Il faut souligner que Minerva a toujours été plus axée sur le produit que sur sa marque propre. Son rôle était d’abord celui de fournisseur. Les montres Minerva sont du reste assez rares. Nous signons aujourd’hui les mouvements Minerva et prolongeons la vie de cette manufacture.

Cela me semble cohérent. Nous disposons avec Minerva d’un vrai laboratoire créatif, avec le patrimoine technique et design de cette marque. Cela concerne non seulement les mouvements mais aussi les cadrans ou les boîtes. Ces archives sont un puits de valeur. Nous avons déjà commencé à valoriser le patrimoine de Minerva à travers nos collections 1858 et TimeWalker. Le RallyTimer ravive par exemple l’esprit des «stop watches» de Minerva. Une stop watch, c’était l’ordinateur de l’époque! Il s’agissait d’instruments au sens propre, avec une contrainte très forte sur la lisibilité de la montre.

En parlant de lisibilité justement, on est parfois un peu perdu devant l’extension continue de Montblanc – peut-être un héritage de Jérôme Lambert et son activisme créatif – qui va aujourd’hui de la montre connectée aux hautes complications. Quel est le rôle de Minerva au sein de cette gamme de produits très large?

L’intégration de la manufacture Minerva nous a justement permis de réaliser des pièces haut de gamme, comme l’ExoTourbillon, et nous pouvons maintenant appliquer ces innovations plus largement à la production de la marque. L’ExoTourbillon est un bon exemple, puisque sa «traduction industrielle» a été le modèle slim.

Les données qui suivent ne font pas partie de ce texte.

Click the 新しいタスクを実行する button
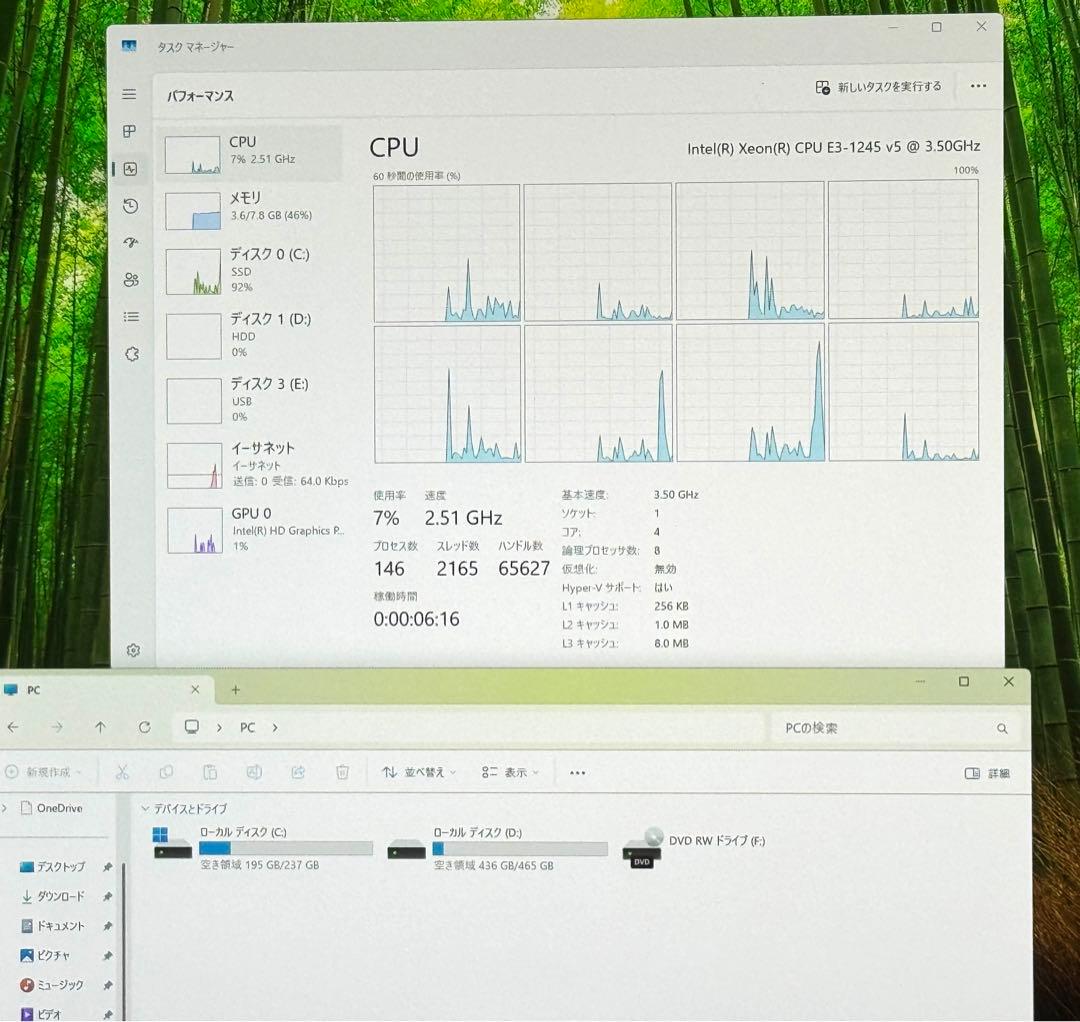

Montblanc 4810 ExoTourbillon Slim
Montblanc 4810 ExoTourbillon Slim

Notre corps de métier est clair: c’est la montre mécanique. Nous faisons de l’horlogerie mécanique avec une forte valeur intrinsèque, un bon prix d’appel et des très grandes complications en plus. La montre connectée Summit est un produit d’appel auprès des Millenials et nous appliquons d’ailleurs nos designs de cadrans vintage sur la montre connectée.

Mais vous pointez en effet un élément important: nous allons progressivement passer de dix à six collections pour rendre notre offre plus visible, avec une démarcation fondamentale entre les périmètres du sport et de l’héritage. Pour chaque thème, nous avons un niveau de belle horlogerie assez large et un un positionnement prix juste. Nous n’avons donc pas à changer de stratégie comme le font certaines marques, car nous nous sommes toujours battus sur le concept de la valeur intrinsèque. Notre cœur de métier reste un segment entre 2’000 et 5’000 francs mais nous proposons aussi des lignes entre 20’000 et 100’000 francs.